裁判(訴訟)以外の方法で、当事者間の紛争を解決するための手続きの総称です。仲裁(Arbitration)、調停(Mediation)、あっせんなどが含まれます。「ADR」と略されます。

AML

マネーロンダリング対策

犯罪等で得た不正資金を、正当な資金に見せかけるマネー・ローンダリング(資金洗浄)を防止するための取り組みです。法律、規制、および金融機関などが実施する顧客管理や取引監視といった手続きの総称を指します。金融システムの健全性維持や、犯罪・テロ資金供与の防止を目的としています。

Big Bang

ビッグバン

1986年10月に英国ロンドンの金融市場(シティ)で行われた、証券取引に関する大規模な規制緩和・自由化措置の通称です。固定手数料の廃止や外資参入自由化などが実施されました。

CFTC

米商品先物取引委員会

アメリカ合衆国における商品先物取引およびスワップ(デリバティブ)市場を監督・規制する独立した連邦政府機関です。
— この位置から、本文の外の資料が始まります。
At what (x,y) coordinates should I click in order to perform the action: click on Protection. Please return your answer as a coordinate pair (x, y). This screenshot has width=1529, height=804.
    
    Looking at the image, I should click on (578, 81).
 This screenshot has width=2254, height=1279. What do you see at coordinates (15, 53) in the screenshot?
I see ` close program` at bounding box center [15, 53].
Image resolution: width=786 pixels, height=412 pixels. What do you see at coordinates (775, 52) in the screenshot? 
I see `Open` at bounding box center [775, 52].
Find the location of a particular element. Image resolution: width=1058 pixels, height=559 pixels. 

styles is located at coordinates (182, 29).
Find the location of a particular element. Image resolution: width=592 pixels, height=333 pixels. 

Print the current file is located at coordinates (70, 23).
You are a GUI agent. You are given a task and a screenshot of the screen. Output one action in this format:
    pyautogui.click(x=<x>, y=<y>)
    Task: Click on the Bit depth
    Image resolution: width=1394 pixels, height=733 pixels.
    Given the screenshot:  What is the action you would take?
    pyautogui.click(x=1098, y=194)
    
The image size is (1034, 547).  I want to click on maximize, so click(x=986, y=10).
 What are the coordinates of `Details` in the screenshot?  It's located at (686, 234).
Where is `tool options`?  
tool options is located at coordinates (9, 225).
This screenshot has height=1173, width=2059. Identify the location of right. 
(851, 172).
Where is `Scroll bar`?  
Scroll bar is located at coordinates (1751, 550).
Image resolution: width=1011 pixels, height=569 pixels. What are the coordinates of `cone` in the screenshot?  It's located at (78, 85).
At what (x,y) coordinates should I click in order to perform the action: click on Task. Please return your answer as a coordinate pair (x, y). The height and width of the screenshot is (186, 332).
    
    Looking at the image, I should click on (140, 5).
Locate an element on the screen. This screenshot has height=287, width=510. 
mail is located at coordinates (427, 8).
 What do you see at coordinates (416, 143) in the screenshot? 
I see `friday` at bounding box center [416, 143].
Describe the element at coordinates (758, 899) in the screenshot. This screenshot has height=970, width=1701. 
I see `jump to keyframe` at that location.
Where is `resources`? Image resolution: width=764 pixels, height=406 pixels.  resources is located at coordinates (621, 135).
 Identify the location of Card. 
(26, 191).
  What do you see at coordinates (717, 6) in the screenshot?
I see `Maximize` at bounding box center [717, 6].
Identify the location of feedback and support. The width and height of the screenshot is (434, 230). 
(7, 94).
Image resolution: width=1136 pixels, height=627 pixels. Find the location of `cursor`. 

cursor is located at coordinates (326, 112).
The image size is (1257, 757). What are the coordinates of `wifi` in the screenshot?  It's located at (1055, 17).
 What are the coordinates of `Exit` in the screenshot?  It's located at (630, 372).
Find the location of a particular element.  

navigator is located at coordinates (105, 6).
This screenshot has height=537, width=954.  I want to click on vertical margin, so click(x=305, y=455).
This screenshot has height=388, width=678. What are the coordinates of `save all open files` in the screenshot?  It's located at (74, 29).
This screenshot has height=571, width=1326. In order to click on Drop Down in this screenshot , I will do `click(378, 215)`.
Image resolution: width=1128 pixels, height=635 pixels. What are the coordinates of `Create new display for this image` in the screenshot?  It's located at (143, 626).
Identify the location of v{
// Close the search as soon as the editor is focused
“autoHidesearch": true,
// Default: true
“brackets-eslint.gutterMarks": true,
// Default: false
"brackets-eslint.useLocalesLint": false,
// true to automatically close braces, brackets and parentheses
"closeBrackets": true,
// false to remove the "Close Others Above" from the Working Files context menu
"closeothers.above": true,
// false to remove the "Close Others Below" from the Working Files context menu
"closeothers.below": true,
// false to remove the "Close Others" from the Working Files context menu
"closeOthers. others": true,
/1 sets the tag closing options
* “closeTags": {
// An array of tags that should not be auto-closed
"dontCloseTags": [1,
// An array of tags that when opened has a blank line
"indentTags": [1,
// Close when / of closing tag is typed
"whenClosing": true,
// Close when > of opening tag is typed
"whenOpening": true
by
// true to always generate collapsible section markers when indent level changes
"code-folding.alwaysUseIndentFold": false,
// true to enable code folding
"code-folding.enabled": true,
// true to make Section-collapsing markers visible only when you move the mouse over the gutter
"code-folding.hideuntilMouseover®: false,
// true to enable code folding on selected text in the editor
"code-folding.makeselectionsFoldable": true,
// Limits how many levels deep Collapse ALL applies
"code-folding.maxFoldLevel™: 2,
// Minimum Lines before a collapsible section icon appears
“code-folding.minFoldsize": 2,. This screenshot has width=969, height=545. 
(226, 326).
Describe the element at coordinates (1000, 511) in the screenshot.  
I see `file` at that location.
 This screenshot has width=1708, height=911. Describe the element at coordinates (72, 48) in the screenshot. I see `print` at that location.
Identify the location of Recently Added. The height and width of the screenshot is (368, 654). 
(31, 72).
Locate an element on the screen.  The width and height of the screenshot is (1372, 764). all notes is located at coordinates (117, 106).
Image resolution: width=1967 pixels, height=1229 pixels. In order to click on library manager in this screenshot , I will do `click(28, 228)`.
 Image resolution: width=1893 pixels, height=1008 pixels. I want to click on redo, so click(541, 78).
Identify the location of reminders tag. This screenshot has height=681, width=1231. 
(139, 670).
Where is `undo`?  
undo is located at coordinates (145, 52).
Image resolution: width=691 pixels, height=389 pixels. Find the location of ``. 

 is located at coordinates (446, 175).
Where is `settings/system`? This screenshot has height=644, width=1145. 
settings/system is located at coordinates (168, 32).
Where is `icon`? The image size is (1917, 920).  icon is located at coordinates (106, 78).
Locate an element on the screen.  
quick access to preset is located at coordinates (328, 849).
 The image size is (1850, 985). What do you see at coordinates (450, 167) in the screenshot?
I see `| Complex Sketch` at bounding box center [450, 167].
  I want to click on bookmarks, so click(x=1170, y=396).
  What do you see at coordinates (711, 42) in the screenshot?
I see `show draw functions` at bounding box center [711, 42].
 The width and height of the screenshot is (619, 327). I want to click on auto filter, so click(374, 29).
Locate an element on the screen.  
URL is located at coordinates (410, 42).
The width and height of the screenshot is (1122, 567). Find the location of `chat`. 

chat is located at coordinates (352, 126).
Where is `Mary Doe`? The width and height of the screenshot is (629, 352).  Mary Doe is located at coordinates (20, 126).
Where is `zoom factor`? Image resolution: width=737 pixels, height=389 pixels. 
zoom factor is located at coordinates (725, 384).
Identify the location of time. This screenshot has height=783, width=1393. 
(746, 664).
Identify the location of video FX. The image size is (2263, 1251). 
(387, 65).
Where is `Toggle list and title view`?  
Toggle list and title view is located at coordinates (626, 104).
市場の公正性・透明性の確保や、市場参加者の保護を目的としています。

Chapter 11

チャプター11(連邦破産法第11章)

米国の連邦破産法における手続きの一つで、主に企業が対象となります。裁判所の監督下で事業を継続しながら、債務の整理や事業の再建を目指すことを目的としています。

Common Carriage

コモン・キャリア(公共輸送機関)

不特定多数の荷主に対して、差別なく公平に、公示された料金で輸送サービスを提供する義務を負う輸送事業者のことです。パイプライン、鉄道、一部の海運・航空などが該当する場合があり、規制下に置かれます。

Corporate Governance

コーポレートガバナンス

企業経営を監視・規律し、不正行為の防止や、株主をはじめとするステークホルダー(利害関係者)の利益を考慮した、公正で効率的な経営を実現するための仕組みや体制のことです。「企業統治」と訳されます。

Customs

税関

国境を越えて移動する貨物や旅客、輸送手段などを管理し、関税やその他の税金を徴収し、輸出入に関連する法令(密輸、禁制品、検疫など)を執行する政府機関のことです。

Doha Round

ドーハ・ラウンド

世界貿易機関(WTO)の下で2001年にカタールのドーハで開始された多角的貿易交渉(ラウンド)のことです。農業、非農産品、サービスなどの分野での貿易自由化を目指しましたが、先進国と途上国の対立などから交渉は長期化し、包括的な合意には至りませんでした。

Dumping

ダンピング(不当廉売)

採算を度外視して、通常の国内販売価格や生産コストよりも著しく低い価格で商品を輸出すること、または国内市場で販売することです。「不当廉売」とも呼ばれ、国際貿易や国内競争において問題視されることがあります。

Economic Sanctions

経済制裁

国際的な平和や安全保障上の問題、人権侵害などを理由に、特定の国、団体、個人に対して、貿易制限、資産凍結、金融取引制限などの経済的な制限措置を課すことです。

Export Control

輸出管理

国際的な安全保障や平和維持などの観点から、特定の貨物(武器、軍事転用可能な汎用品など)や技術が、懸念国やテロリスト等に渡ることを防ぐために、輸出を法律に基づいて規制・管理することです。

Force Majeure

不可抗力

予測不能な事態により契約義務が免除される条項

Foreign Tax Credit

外国税額控除

国際的な二重課税を排除するために、居住国(自国)で所得税や法人税を納める際に、国外で得た所得に対して既にその国(源泉地国)で納付した税額を、自国の税額から一定の限度内で差し引くことができる制度です。

Import Quota

輸入割当(制)

国内産業の保護や需給調整などを目的として、政府が特定の輸入品目について、一定期間内に輸入できる数量や金額に上限(割当枠)を設定する制度、またはその割当枠のことです。「IQ制度」とも呼ばれます。

Import Tariff

輸入関税

外国から輸入される商品に対して、国内産業の保護や財政収入確保のために、その価格や数量を基準として輸入国の政府が課す税金のことです。単に「関税」とも呼ばれます。

Position Limits

ポジション制限(建玉制限)

先物・オプション市場において、特定の市場参加者が保有できる未決済建玉(ポジション)の数量に、取引所や規制当局が設ける上限のことです。相場操縦やリスク集中を防ぐ目的があります。

Price Limit

値幅制限

株式市場や商品先物市場などで、一日の取引における価格の変動幅(上限・下限)を、前日の終値などを基準にあらかじめ定めておく制度のことです。市場の過熱や混乱を防ぐ目的があります。

Tax Treaty

租税条約

租税条約は、二つの国が税金に関するルールを取り決めた国際条約で、同じ所得に対して両国で二重に課税されるのを防ぐために結ばれます。配当や利息、ロイヤルティなどの所得について、どちらの国がどの範囲で課税できるかを定め、企業や個人の国際的な取引や投資を円滑にします。